Their 16-year-old playmate was seriously injured
in the ordeal. On Saturday, police in the northern Kenyan county of
Garissa bordering Somalia said they had detonated a hand grenade that
was discovered by a herdsman.
Garissa Police County Commander Charles Kinyua
said the device was found by 26-year-old Aden Abdullahi who was walking
his herds to a nearby watering point.
Kinyua said the numerous unexploded grenades being
found in the area had been left behind by fighters and bandits during
the colonial and Shifta war era.
"The locals should be cautious of handling any
mysterious objects they come across, and should instead report any such
finds to the police," Kinyua told Xinhua in Garissa.
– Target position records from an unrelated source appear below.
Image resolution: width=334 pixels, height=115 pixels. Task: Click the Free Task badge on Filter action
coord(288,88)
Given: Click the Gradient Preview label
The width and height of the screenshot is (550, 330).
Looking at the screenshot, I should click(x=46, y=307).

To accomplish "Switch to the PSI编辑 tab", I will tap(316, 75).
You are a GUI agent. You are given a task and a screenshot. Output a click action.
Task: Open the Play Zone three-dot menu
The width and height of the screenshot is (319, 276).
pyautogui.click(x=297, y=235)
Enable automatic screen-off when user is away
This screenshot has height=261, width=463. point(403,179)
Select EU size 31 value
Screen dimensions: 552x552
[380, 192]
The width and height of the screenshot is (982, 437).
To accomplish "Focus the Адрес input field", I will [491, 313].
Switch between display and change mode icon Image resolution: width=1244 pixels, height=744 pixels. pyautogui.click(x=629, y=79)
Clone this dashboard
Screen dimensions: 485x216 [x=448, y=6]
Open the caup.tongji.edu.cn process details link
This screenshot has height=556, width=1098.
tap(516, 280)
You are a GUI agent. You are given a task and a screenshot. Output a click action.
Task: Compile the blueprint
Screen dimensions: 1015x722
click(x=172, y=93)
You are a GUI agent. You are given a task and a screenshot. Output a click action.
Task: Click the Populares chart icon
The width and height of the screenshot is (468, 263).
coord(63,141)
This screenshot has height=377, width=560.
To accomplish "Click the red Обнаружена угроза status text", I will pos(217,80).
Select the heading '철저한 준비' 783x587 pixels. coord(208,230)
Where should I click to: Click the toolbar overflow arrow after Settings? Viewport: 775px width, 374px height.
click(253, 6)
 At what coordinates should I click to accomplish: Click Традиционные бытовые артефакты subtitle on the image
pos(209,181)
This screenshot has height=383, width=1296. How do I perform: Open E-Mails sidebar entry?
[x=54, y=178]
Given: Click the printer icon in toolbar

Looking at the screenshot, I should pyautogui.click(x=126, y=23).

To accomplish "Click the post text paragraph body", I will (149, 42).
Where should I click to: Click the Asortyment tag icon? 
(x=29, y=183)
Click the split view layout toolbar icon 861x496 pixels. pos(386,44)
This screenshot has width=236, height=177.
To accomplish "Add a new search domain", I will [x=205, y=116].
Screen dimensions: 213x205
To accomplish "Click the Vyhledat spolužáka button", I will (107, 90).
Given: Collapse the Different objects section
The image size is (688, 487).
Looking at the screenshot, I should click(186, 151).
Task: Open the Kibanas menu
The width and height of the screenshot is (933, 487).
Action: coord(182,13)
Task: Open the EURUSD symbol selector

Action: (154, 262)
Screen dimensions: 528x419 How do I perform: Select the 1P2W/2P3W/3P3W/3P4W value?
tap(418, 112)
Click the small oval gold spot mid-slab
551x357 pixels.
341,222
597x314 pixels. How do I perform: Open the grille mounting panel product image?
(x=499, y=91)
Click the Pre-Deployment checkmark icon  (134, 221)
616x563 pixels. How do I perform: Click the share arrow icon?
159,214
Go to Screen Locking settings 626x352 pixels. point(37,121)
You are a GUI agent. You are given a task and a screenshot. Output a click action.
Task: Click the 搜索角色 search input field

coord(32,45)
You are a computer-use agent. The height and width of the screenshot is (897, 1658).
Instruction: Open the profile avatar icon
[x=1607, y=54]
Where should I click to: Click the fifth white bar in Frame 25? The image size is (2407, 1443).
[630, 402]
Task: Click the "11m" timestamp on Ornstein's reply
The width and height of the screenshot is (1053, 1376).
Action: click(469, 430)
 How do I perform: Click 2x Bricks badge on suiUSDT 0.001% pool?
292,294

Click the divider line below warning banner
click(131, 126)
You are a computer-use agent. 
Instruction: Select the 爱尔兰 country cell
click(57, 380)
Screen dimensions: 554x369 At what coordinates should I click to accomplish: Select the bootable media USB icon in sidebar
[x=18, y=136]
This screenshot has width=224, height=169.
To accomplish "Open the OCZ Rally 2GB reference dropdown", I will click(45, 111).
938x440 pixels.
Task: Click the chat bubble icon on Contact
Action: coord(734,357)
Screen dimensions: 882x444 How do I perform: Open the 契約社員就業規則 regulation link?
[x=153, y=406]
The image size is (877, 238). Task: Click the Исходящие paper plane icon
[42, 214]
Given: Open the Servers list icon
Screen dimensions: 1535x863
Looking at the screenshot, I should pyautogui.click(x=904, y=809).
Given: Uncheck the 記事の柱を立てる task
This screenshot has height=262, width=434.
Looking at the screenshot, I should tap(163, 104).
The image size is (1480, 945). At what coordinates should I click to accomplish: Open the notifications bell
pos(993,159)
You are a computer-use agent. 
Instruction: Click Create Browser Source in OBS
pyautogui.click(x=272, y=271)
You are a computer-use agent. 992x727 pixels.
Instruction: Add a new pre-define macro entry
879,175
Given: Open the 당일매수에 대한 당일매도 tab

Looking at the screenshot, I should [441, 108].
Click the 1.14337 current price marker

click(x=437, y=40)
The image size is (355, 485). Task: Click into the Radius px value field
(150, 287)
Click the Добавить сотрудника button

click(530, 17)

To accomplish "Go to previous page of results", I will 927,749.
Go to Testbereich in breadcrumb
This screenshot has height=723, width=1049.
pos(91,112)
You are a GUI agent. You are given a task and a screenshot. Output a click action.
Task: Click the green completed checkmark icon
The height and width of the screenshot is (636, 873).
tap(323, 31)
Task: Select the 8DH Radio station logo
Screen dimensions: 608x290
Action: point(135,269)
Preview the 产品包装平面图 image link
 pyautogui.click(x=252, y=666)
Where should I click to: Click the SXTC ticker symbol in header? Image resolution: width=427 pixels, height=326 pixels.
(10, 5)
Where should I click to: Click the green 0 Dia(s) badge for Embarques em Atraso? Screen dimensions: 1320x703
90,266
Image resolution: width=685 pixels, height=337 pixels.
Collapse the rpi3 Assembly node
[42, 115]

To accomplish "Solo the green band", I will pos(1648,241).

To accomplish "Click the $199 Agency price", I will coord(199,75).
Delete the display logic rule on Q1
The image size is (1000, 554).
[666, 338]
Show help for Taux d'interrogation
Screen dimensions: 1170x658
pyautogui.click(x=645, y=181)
Locals who spoke to Xinhua expressed fears that the existence of dangerous explosives pose a serious threat to them and their families.
"I am afraid when my children go to play or at the
field grazing my animals, because you never know what they might step
on or come across," said Abdi Mohamed. "We call on the government to
quickly comehere and conduct a demining exercise in order to stop any further loss of lives as a result of these explosives," he said.
Responding to the locals' concerns, Kinyua said
plans were underway to use sniffer dogs to try and locate unexploded
devices in the area, and very soon public meetings to sensitize locals
on the dangers posed by the explosives would kick off.
Meanwhile, six AK-47 rifles and over 500 rounds of
ammunition have been surrendered to the police in Garissa following an
amnesty extended by the government to persons with illegal guns.
Kinyua lauded residents for their cooperation with
security agencies, urging more illegal gun owners to follow suit and
surrender their illegal arms.
The police officer moved to assure residents that
no action would be taken on those who willingly surrendered their arms,
addressing concerns among some residents that they would be arrested if
theybrought in their illegal arms. "We know there are many others in
the wrong hands. We urge them to surrender the weapons," Kinyua said.
The restive Garissa and other towns in the region
have been plagued by insecurity since late 2011, when the Kenya Defense
Forces (KDF) launched a cross-border incursion into southern Somalia in
pursuit ofAl-Qaida-linked militants.